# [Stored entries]
Start of Block

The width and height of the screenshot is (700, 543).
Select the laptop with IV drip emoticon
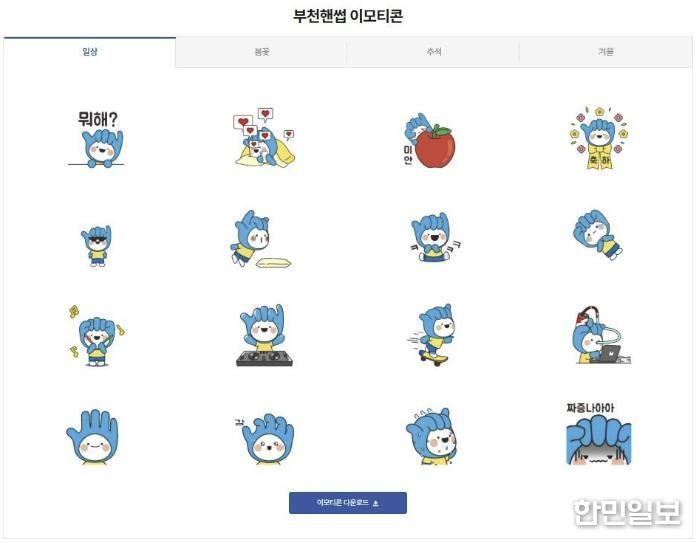(x=602, y=335)
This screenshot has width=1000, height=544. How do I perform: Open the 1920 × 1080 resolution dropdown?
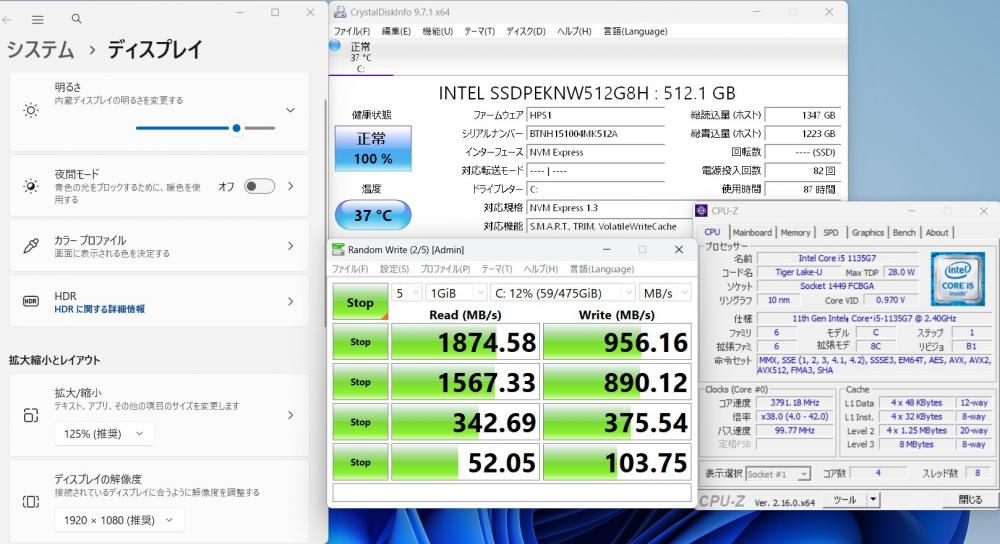coord(119,520)

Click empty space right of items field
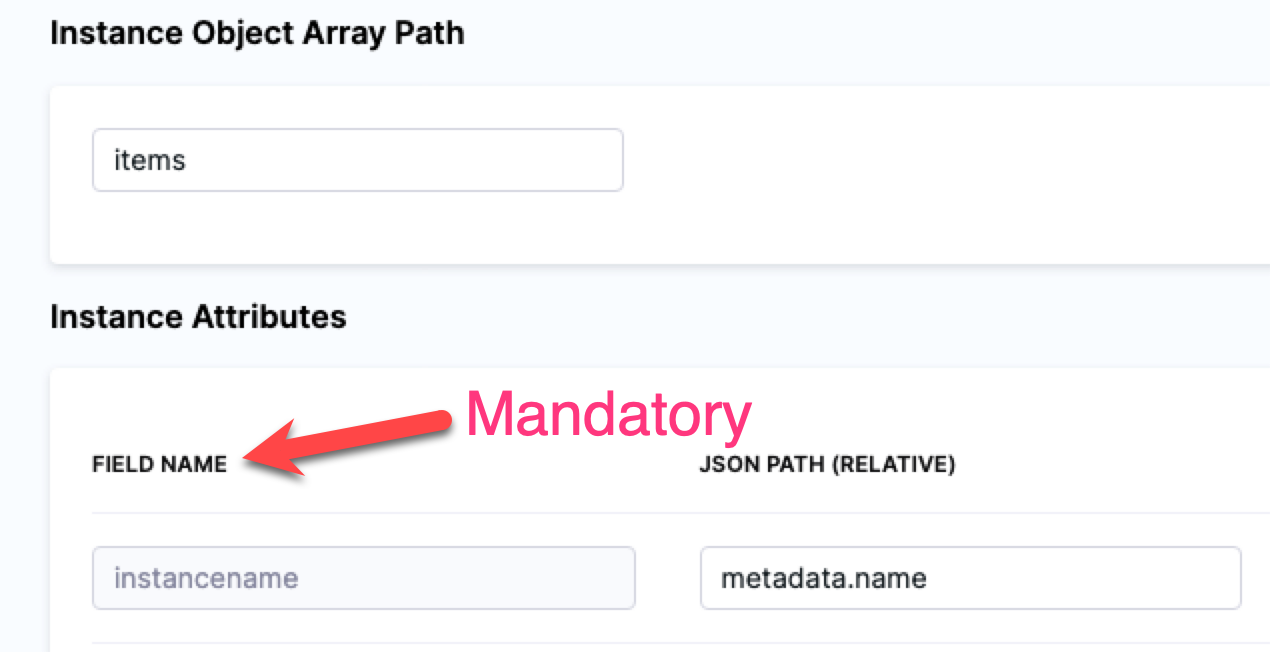coord(900,160)
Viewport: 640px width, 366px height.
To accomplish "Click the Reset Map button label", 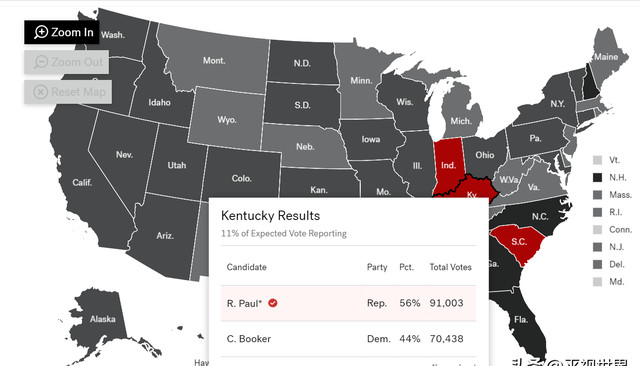I will click(78, 92).
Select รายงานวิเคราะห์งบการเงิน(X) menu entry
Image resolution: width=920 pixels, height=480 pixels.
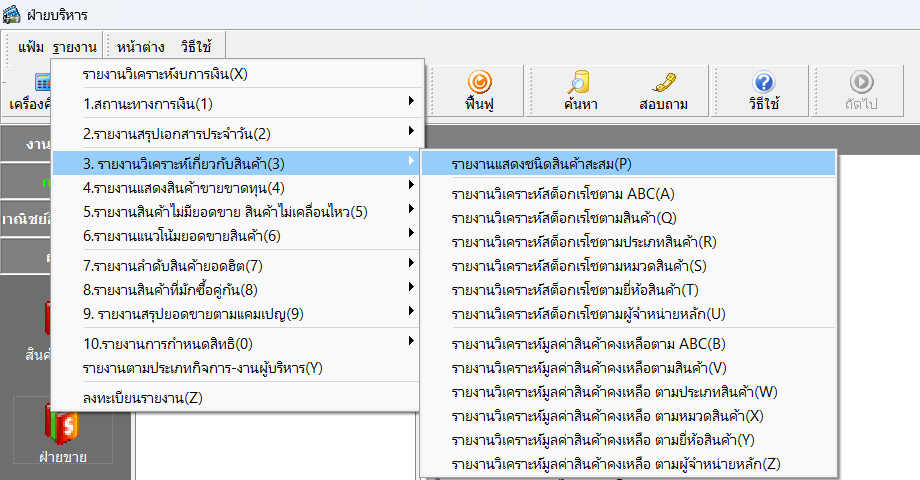click(165, 74)
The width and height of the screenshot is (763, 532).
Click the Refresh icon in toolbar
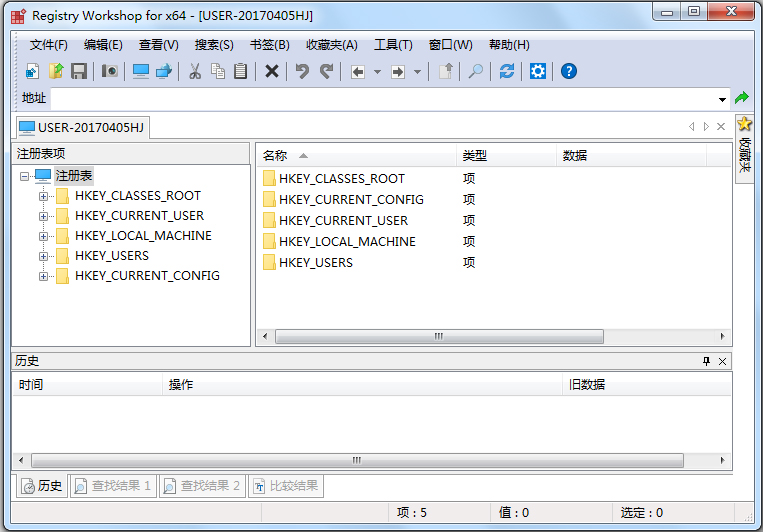coord(507,71)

End of Block

# [PROBLEM TO WORK ON]
The answer must be an exact copy of the lines from the one with "The width and height of the screenshot is (763, 532)." through the final line above, both ends included, and nothing else; pictures stay out.

# [WRITTEN RESPONSE]
The width and height of the screenshot is (763, 532).
Click the Refresh icon in toolbar
coord(507,71)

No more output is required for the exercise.